Disabled activists are set to take part in a series of countrywide protests targeting the company that carries out the controversial assessments of eligibility for out-of-work disability benefits.
Protesters will target offices belonging to Atos Healthcare, the much-criticised company that tests disabled people’s “work capability” for the Department for Work and Pensions.
One of the protests will take place outside the London headquarters of Atos Origin, Atos Healthcare’s parent company.
Other demonstrations will take place in Edinburgh, Burnley, Leeds, Brighton, and Lydney in Gloucestershire, as part of a national day of protest against benefit cuts. Most of the actions on Monday (24 January) look set to target Atos.
The campaigning group Disabled People Against Cuts (DPAC) is playing a central role in the London action and other protests.

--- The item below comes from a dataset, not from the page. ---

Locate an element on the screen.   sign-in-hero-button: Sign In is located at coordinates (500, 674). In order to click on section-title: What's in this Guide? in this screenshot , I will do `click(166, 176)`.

Healthcare professionals working for Atos carry out the work capability assessment (WCA), the test introduced in 2008 to assess eligibility for employment and support allowance, the replacement for incapacity benefit.
In his independent review of the WCA in November, Professor Malcolm Harrington said widespread complaints about Atos staff “must be taken seriously”, and he criticised “poor decision making and a high rate of appeals”.
Official figures show that about two-fifths of appeals against a decision by Atos to find someone “fit for work” are successful.
Protesters now fear that Atos will also win the government contract to reassess all working-age people claiming disability living allowance from 2013.
Linda Burnip, a founding member of DPAC, said disabled people were “really, really angry about the WCA and how people are treated”.
Disabled students at the University of Birmingham are also planning a protest against government benefit and spending cuts they say will harm their future.
Student Claire Lister said they planned to protest against the “barriers to learning” the cuts would create, the work of Atos, and the impact the cuts would have when they left university.
The protests are the latest in a series organised by disabled activists against government spending cuts since last year’s general election, including an action against cuts to housing benefits, one by members of Mad Pride, and another during the Conservative party conference in Birmingham.
Meanwhile, DPAC is encouraging disabled people to sign up for a workshop that will help build “resistance” to the cuts.
The DPAC workshop will take place as part of A People’s Convention to Build Resistance to Cuts and Austerity, at which high-profile Labour MPs and union leaders will be speaking.